Top American health officials who critics say misled Congress with claims regarding U.S.-funded virus research in China are pushing back after documents were released appearing to show that the United States did pay for gain-of-function research, contrary to the officials’ testimony.
The National Institutes of Health (NIH) sent the documents last week to lawmakers. They show that the NIH funded research that increased the function of coronaviruses and MERS, experts said.
Dr. Francis Collins, the head of the NIH, and Dr. Anthony Fauci, who heads one of the institutes, told Congress earlier this year that the agency did not fund gain-of-function research.
Critics said the new documents were further proof Collins and Fauci misled Congress.
“In the letter they acknowledge that yes, the viruses did gain in function, they became more dangerous. So they’ve created a virus that doesn’t exist in nature to become more dangerous, that is gain-of-function,” Sen. Rand Paul (R-Ky.), a doctor, said on an “Axios on HBO” episode released Sunday.
“You take an unknown virus, you combine it with another virus and you get a super virus.
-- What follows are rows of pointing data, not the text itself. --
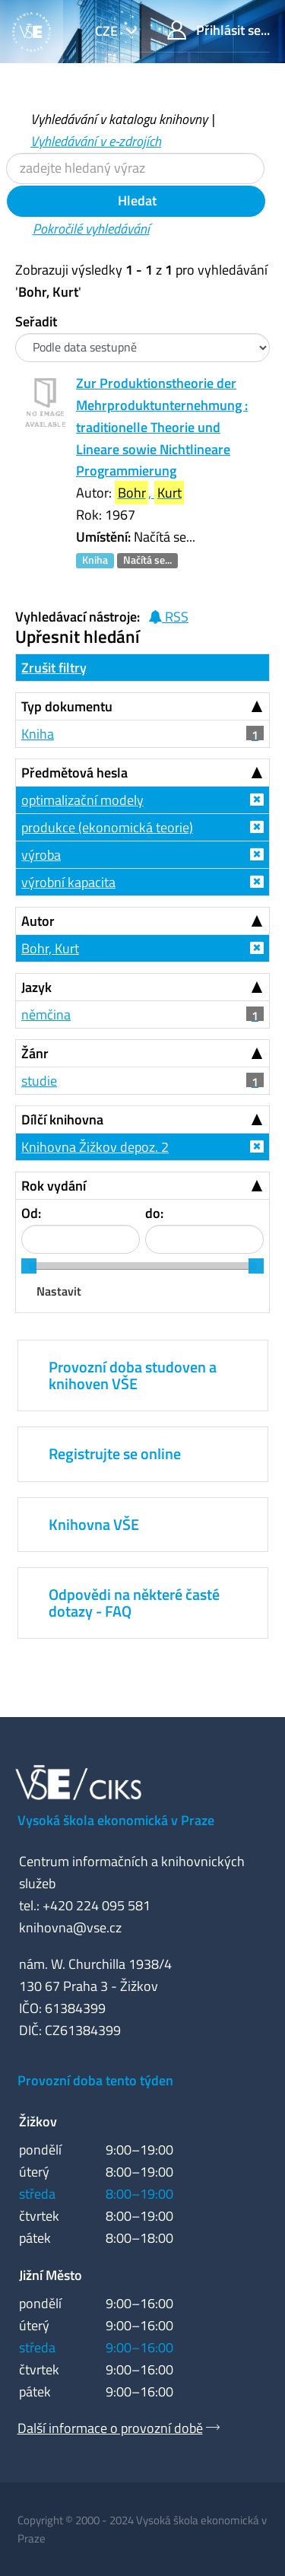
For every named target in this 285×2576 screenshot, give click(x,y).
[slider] (28, 1266)
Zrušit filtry (54, 667)
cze (108, 31)
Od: (31, 1213)
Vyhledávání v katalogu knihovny (118, 119)
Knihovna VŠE (94, 1524)
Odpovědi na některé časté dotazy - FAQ (134, 1602)
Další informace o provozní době (110, 2428)
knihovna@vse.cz (70, 1927)
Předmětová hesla (74, 772)
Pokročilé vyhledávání (91, 228)
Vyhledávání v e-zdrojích (95, 141)
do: (154, 1213)
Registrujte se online (115, 1453)
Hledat (136, 200)
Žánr (35, 1053)
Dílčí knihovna (62, 1119)
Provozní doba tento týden (95, 2080)
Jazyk (36, 987)
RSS (168, 616)
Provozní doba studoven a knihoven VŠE (133, 1375)
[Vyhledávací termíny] (135, 168)
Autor (38, 921)
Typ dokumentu (66, 706)
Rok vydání (53, 1185)
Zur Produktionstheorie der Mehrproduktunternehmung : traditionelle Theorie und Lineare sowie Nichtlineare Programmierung (162, 427)
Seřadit (36, 321)
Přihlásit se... (218, 30)
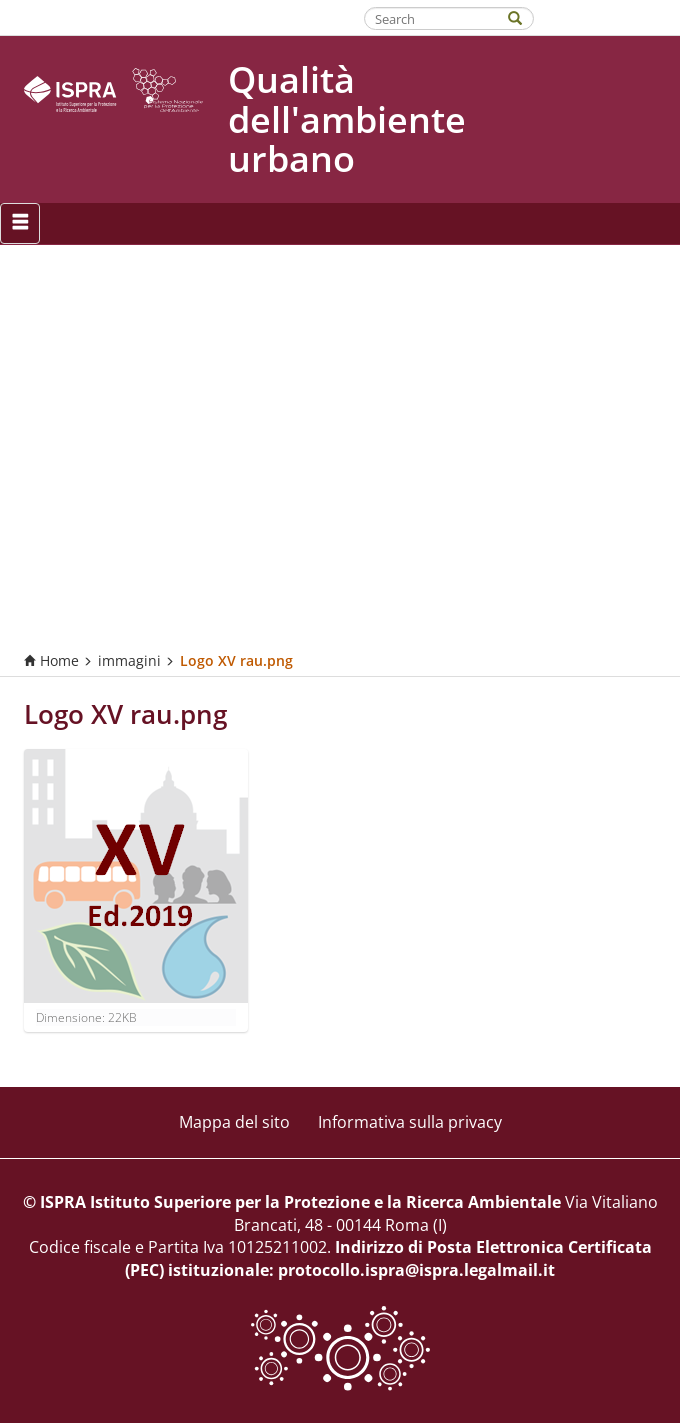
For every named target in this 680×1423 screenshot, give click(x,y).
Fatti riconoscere (615, 17)
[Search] (525, 16)
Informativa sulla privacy (410, 1122)
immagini (129, 660)
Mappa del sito (234, 1122)
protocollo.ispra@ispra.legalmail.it (416, 1270)
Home (51, 660)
You have no idea whether it gains functions or loses function, that’s what the experiment is, but I don’t know how anybody could argue that that’s not gain-of-function research,” he added later.
Fauci, though, is insisting that his testimony to Congress was not undercut by the agency’s disclosures.
“Neither I nor Dr. Francis Collins, the director of the NIH, lied or misled about what we’ve done,” he said on ABC’s “This Week.”
A key issue in the arguments revolves around how the parties define gain-of-function, a type of research that generally means increasing a biological agent’s transmissibility or pathogenicity.
Fauci acknowledged using a narrower term established under a framework (pdf) issued in late 2017 after the agency lifted a funding pause on most gain-of-function research.
That term is called “gain-of-function research of concern” and entails “a small subset” of gain-of-function research projects that “entail risks that are potentially significant enough to warrant additional oversight,” according to the NIH.
“Under those conditions which we have explained very, very clearly, [the research in question] does not constitute research of gain-of-function of concern,” Fauci said. “There are people who interpret it that way, but when you look at the framework under which the guidance is, that is not the case.”
Fauci used the broader term before a Senate panel on May 11. “The NIH and NIAID categorically has not funded gain-of-function research to be conducted in the Wuhan Institute of Virology,” he said at the time.
Gain-of-function research “describes a type of research that modifies a biological agent so that it confers new or enhanced activity to that agent,” the NIH said on its website, before removing the description last week.
The Wuhan labs that comprise the institute are located near where the first cases of COVID-19 were detected in late 2019.
The newly disclosed documents from the EcoHealth Alliance, which funneled NIH grant money to the institute, outline research conducted between June 1, 2018 and May 31, 2019.
Collins, who is stepping down before the end of the year, has also pushed back against critics, telling The Washington Post that the research did not meet the definition of gain-of-function.
Some experts disagree.
“The genetic manipulation of both MERS and the SARS conducted in Wuhan clearly constituted gain-of-function experiments,” Jonathan Latham, executive director of the Bioscience Research Project, told The Epoch Times in an email.
Others have said the experiments were risky and should not have been conducted.
EcoHealth Alliance has not responded to requests for comment.